Despite a significant 50% drop from its February peak, Reddit’s (RDDT) stock is failing to attract dip buyers, raising questions about its growth trajectory.
The social media platform’s struggle to compete with digital advertising giants like Meta (META) and Google (GOOG), particularly concerning user figures, has cast a shadow over its prospects. Concerns intensified following a change in Google’s search algorithm that impacted Reddit’s US traffic.
Short interest in Reddit has been increasing, and analysts are lowering their share price forecasts. One analyst recently initiated coverage with a “sell” recommendation, citing the company’s reliance on Google.
Bob Lang, founder of Explosive Options, noted, “It’s been super overvalued. Their growth rate is very strong, but they still are not making any money.”
While Reddit reported a GAAP earnings per share loss of $3.33 in 2024, it achieved two consecutive quarters of positive GAAP EPS in the latter half of the year.
Reddit’s challenges mirror those of other tech companies susceptible to market volatility. The Nasdaq 100’s correction, with a 10% drop from its peak, reflects investor caution towards risk assets.
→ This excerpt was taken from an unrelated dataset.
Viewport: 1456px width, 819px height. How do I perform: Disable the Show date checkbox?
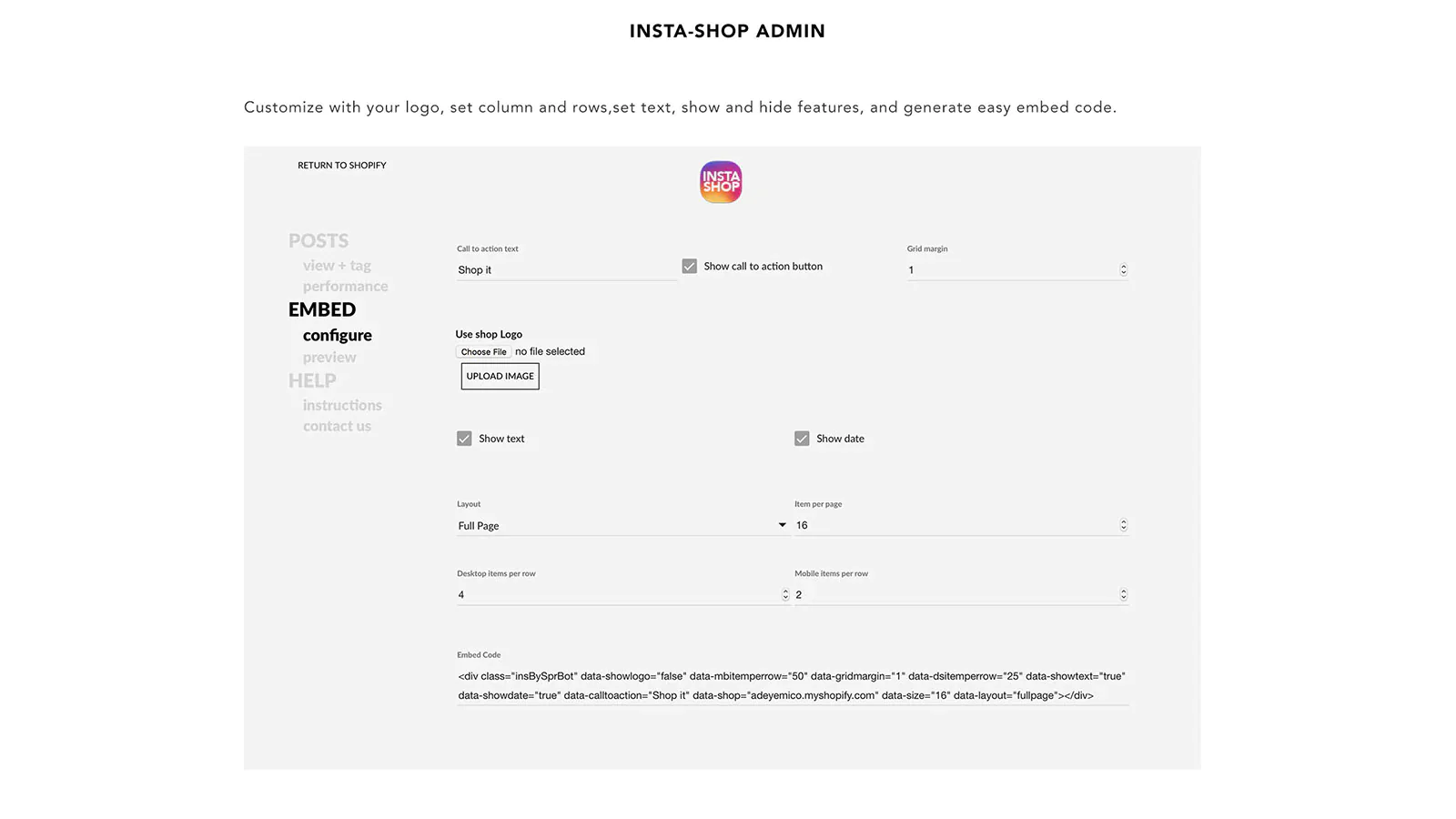[802, 439]
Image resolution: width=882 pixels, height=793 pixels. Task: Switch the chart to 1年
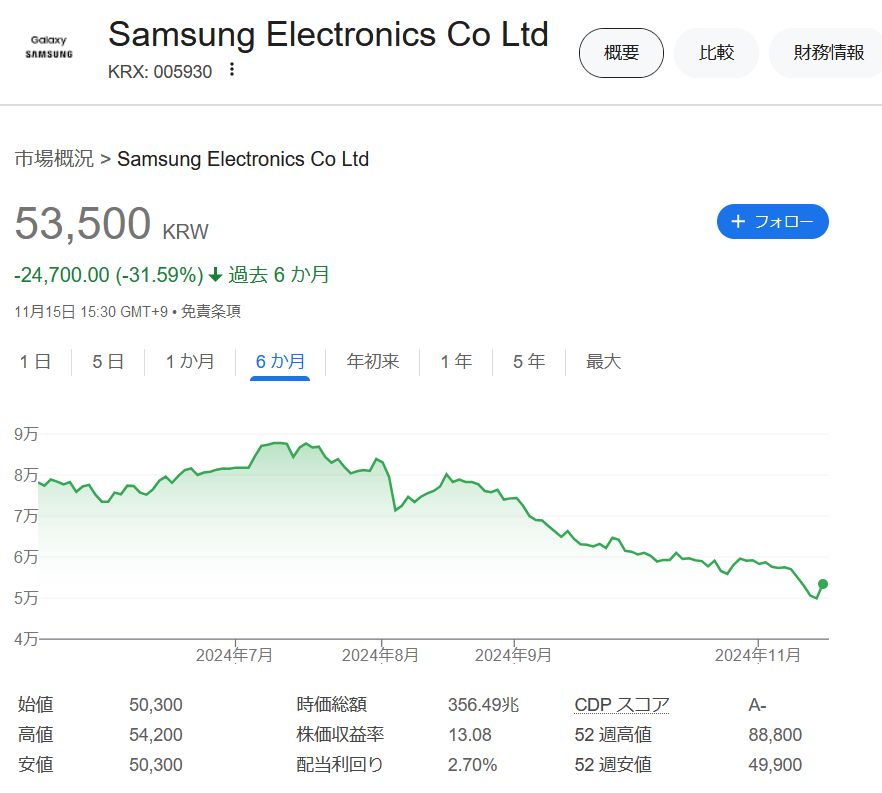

Francisco Bido of F/M Investments suggests waiting for a healthier investment environment before buying, emphasizing the need for clarity on issues like tariffs.
Reddit’s stock initially surged over 500% from its $34 IPO price in March, fueled by deals to license content for AI model training. However, questions now surround the long-term potential of the AI industry.
Key Takeaways:
- Reddit’s stock is down 50% from its February high.
- Growth concerns and competition are weighing on the stock.
- Analysts are mixed on Reddit’s future prospects.
- The stock’s initial surge was partly driven by AI-related deals.
Is this dip a buying opportunity, or is Reddit facing deeper challenges? Investors should carefully consider the risks and potential rewards before investing in RDDT.